#### [REQUIRED WORK]
a – From the passage on Roman priests below, extract the text from "The priest (in" up to and including "idea of giving.".
b – Answer these questions using the passage on Roman priests below.
(i) From which Latin adjective does the word sacerdos come, and what does that adjective mean?
(ii) Who performed or presided over religious ceremonies on behalf of the state?
(iii) What were the sacerdotes publici populi romani tasked with controlling and overseeing?

The priest (in Latin sacerdos, plural sacerdotes) is, in Roman religion, an official figure responsible for the care, supervision, and control of everything concerning the gods, any object or being belonging to them, any act directed towards them (offerings, sacrifices), and any phenomenon considered a particular sign of their will. The word sacerdos comes from the adjective sacer (“sacred”) and dos, a word related to the root da, which expresses the idea of giving.

The sacerdos did not have, in ancient Rome, exclusivity over the practice of the usual rites of worship, such as prayers, libations, sacrifices, vows, dedications, etc., whether in their private capacity or on behalf of the state. Thus, magistrates performed or presided over religious ceremonies on behalf of the state, and heads of families rendered the prescribed honors to domestic or gentilicial deities. However, only the sacerdotes were “experts” or “professionals” in religious acts: indeed, even the most common sacrifices were performed according to meticulous rules that could not be observed without precise knowledge of the rites and extensive experience. Therefore, the sacerdotes publici populi romani were tasked with controlling and overseeing not only public worship but also private, domestic, and gentilicial religious ceremonies.

Entries for finding words and elements

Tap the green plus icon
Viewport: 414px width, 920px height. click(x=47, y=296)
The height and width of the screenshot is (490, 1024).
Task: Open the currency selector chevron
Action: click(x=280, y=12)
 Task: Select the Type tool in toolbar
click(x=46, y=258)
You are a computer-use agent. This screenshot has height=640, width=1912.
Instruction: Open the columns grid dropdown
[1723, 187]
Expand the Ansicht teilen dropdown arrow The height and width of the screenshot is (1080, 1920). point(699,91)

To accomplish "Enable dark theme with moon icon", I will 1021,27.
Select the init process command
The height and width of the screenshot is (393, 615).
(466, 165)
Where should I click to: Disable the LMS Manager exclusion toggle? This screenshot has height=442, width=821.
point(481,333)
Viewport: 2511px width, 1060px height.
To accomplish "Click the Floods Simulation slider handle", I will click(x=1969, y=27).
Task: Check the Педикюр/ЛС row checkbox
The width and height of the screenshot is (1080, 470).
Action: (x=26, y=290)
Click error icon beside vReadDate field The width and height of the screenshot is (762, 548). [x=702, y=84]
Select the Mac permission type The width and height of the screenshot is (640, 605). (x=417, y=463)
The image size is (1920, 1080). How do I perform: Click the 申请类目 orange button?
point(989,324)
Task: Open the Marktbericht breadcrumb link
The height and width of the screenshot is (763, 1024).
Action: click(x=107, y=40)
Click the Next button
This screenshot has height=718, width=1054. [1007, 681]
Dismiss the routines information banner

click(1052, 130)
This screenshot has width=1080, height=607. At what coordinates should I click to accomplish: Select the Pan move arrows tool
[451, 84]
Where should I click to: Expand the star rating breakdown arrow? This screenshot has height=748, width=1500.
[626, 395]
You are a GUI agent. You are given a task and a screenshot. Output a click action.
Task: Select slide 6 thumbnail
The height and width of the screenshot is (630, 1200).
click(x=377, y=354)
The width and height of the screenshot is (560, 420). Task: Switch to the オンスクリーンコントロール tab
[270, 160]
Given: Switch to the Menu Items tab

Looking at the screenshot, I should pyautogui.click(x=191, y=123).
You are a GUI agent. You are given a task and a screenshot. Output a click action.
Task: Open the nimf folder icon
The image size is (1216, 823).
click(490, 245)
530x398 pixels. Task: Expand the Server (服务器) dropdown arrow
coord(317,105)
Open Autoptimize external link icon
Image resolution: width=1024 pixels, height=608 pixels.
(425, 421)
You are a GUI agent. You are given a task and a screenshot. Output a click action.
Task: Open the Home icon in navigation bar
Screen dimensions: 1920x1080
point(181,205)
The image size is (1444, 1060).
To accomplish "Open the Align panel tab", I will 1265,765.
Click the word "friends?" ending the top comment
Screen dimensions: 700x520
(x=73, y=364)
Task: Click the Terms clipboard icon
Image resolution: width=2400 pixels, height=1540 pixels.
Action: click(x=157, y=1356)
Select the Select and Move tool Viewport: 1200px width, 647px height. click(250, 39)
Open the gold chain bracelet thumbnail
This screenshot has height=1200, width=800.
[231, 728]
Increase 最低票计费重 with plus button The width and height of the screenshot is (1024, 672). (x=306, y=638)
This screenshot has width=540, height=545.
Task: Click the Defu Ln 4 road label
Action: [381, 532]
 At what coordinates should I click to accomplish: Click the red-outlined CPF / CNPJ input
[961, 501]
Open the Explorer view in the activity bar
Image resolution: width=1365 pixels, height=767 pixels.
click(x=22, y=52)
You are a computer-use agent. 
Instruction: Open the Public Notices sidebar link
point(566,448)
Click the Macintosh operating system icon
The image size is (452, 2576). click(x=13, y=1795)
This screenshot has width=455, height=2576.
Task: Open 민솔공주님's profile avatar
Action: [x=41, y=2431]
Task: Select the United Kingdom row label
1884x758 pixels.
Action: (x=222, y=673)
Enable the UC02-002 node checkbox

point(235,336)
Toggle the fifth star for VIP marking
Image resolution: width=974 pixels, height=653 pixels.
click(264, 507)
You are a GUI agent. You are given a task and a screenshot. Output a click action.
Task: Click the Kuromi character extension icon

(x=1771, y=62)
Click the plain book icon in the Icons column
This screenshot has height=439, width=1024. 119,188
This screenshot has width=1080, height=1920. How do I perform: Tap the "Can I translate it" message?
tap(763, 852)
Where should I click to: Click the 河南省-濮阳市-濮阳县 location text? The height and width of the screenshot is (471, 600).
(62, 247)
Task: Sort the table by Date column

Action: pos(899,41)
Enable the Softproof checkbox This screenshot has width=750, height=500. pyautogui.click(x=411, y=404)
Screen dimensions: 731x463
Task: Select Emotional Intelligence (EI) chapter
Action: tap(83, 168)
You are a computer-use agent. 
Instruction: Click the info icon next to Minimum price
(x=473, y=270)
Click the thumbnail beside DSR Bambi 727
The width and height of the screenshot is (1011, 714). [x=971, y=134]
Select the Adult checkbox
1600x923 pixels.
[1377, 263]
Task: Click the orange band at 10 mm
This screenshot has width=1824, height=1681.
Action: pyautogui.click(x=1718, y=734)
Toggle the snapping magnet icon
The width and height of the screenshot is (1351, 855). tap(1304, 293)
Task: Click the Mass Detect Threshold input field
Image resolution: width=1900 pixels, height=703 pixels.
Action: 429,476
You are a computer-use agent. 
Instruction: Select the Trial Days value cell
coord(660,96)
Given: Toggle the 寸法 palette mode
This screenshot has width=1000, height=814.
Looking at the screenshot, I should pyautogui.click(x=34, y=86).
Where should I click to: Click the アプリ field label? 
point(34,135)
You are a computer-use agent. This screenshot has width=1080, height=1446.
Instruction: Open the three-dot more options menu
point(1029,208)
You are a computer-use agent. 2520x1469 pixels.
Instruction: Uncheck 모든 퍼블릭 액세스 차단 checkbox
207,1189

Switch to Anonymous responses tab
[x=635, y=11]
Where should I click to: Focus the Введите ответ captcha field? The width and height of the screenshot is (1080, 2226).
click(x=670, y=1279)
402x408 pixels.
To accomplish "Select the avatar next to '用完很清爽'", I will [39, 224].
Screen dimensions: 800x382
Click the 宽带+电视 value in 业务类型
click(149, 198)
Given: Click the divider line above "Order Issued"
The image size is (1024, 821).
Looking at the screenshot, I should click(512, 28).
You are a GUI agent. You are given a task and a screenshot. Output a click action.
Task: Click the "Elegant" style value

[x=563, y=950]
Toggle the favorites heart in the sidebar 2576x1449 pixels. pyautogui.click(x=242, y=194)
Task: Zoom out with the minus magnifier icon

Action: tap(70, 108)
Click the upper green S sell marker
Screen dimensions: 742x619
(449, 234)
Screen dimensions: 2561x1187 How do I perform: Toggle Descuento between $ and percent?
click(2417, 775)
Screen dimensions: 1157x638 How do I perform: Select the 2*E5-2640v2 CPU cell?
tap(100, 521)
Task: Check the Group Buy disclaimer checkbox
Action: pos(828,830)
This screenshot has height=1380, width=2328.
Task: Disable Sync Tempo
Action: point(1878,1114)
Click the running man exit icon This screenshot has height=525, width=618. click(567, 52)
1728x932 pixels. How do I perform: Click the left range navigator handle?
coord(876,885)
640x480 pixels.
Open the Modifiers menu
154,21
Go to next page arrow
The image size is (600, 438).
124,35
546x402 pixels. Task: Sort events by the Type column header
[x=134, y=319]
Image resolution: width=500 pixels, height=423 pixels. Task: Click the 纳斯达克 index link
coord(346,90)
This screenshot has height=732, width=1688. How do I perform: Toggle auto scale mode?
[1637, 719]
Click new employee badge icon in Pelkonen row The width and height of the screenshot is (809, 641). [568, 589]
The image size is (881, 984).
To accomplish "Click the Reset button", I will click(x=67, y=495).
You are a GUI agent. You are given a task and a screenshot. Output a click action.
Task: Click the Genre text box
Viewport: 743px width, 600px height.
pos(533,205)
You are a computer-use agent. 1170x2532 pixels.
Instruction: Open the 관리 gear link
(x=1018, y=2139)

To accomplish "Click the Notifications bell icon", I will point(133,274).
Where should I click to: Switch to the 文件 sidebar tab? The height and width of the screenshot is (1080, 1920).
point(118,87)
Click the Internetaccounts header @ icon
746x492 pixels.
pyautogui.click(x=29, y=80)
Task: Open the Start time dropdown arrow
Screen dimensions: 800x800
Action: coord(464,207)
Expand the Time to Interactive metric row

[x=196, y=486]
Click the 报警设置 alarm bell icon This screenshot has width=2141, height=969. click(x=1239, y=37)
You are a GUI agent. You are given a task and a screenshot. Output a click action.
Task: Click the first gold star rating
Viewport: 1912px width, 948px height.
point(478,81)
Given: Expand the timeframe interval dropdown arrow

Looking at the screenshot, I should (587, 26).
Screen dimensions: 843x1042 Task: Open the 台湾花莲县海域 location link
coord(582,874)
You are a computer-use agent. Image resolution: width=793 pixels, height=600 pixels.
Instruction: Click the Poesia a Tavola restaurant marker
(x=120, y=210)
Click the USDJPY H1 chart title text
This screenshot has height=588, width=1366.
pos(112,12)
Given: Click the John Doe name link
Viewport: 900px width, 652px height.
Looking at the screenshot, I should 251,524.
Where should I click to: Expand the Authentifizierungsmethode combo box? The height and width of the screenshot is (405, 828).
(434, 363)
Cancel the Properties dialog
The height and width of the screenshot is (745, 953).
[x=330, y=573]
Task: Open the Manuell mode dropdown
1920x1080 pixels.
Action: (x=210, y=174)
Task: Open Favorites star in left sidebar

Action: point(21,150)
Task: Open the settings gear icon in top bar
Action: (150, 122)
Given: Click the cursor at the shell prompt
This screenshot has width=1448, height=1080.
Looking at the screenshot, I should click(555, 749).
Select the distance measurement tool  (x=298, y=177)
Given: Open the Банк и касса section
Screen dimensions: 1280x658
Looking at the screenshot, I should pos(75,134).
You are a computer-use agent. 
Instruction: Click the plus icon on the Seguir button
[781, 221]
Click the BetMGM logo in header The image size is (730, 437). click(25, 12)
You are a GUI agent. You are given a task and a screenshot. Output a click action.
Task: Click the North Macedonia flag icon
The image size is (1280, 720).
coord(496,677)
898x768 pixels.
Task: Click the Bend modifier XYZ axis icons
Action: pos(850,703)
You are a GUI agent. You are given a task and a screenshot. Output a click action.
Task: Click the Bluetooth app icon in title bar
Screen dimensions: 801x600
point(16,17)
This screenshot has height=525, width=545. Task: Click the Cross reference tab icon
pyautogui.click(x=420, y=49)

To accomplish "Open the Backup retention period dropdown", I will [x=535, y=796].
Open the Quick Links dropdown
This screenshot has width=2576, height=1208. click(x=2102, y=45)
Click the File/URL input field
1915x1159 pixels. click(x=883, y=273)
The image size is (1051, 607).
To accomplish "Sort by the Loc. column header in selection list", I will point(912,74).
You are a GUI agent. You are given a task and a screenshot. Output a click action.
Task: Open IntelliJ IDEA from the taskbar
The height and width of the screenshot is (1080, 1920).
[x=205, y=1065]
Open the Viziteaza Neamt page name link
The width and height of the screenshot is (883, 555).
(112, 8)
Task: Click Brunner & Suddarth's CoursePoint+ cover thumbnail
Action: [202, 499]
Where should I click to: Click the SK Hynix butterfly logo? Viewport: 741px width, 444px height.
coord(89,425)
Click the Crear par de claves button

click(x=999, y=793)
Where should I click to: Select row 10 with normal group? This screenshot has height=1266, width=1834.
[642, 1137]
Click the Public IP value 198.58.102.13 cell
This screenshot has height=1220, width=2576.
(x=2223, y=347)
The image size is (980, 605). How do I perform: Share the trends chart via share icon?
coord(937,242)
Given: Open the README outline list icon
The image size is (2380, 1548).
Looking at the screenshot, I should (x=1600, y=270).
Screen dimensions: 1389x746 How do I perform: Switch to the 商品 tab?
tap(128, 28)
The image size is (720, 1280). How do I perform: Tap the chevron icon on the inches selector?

#### [RESPONSES TO THE EXERCISE]
a –
The priest (in Latin sacerdos, plural sacerdotes) is, in Roman religion, an official figure responsible for the care, supervision, and control of everything concerning the gods, any object or being belonging to them, any act directed towards them (offerings, sacrifices), and any phenomenon considered a particular sign of their will. The word sacerdos comes from the adjective sacer (“sacred”) and dos, a word related to the root da, which expresses the idea of giving.

b –
(i) From sacer, meaning "sacred."
(ii) Magistrates.
(iii) Public worship, and also private, domestic, and gentilicial religious ceremonies.